The Federal Controlled Substances Act places cannabis (including CBD, a constituent chemical) in Schedule I, the most tightly restricted category, with substantial criminal penalties for its sale and distribution and adverse implications for banking, taxation, intellectual property, and litigation. State law is subject to the primacy of federal law. For most of the 20th century, states mirrored the federal policy. Over the past two decades, however, a large majority of states have permitted the regulated distribution and possession of cannabis for medical and/or adult-use purposes. Some states permit such uses only for CBD; 21 other states (along with D.C., Guam and Puerto Rico) have comprehensive medical cannabis programs; and 8 states have authorized adult-use cannabis programs.
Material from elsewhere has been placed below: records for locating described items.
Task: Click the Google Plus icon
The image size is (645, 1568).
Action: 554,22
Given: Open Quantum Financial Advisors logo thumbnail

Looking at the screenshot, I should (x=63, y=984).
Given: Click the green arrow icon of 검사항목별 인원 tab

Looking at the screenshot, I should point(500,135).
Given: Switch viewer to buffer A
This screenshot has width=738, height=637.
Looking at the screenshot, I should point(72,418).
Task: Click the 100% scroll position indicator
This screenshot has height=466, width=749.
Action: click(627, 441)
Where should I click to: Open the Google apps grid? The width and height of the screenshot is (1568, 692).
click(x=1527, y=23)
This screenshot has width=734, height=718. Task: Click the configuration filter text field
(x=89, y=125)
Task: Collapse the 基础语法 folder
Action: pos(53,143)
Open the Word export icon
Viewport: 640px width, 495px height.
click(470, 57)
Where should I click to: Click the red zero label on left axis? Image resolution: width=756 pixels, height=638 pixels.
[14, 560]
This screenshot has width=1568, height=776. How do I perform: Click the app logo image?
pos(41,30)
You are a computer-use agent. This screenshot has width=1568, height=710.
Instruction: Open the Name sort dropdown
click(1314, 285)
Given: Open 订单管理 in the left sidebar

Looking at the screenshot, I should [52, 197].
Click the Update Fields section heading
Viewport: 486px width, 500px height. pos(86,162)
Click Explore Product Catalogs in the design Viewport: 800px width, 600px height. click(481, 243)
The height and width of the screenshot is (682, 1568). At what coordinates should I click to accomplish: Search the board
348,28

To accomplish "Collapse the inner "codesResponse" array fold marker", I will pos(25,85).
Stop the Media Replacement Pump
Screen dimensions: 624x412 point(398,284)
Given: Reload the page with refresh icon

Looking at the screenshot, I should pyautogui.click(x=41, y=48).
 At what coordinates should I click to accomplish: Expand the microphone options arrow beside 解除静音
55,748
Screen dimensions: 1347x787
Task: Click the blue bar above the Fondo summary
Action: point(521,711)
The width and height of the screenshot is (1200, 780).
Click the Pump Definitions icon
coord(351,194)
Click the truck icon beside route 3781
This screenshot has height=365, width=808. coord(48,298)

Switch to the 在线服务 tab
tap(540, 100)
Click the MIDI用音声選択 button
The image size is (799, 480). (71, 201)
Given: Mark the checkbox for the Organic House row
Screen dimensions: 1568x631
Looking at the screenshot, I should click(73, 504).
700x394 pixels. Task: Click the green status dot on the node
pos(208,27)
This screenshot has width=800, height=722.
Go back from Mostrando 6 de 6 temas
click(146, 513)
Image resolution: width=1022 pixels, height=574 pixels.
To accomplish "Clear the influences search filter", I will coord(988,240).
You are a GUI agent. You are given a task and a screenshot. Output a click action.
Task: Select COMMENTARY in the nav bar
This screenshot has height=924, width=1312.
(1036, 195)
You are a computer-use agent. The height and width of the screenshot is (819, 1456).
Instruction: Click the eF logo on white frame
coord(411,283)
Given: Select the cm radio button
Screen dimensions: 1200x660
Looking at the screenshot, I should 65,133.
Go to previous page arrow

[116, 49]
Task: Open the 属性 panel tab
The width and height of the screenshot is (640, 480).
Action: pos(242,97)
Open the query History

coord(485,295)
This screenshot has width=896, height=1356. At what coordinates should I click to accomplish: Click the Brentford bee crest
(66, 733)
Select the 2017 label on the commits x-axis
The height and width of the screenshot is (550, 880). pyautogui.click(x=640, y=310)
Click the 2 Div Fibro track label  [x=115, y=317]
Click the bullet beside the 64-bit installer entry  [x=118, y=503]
There are currently limited exceptions to the federal ban that help states maintain cannabis programs. Through the Cole Memoranda, a series of Department of Justice guidances, the federal government, in an exercise of its discretion, has advised that it will not prosecute cannabis offenses under the CSA if (i) the offense relates to medical cannabis; (ii) it takes place in a state which has a robust medical cannabis regulatory regime in accord with certain DOJ requirements; and (iii) the alleged offender operates in accordance with state law. If a distributor violates state law, e.g., by shipping cannabis out of state, it loses this protection.

Further, Congress has enacted a series of amendments to the federal budget authorization acts for fiscal years 2015, 2016, and 2017 that prohibit the use of congressionally allocated funds by the DOJ to prosecute alleged violators of the CSA, if they acted in compliance with the laws of certain enumerated states.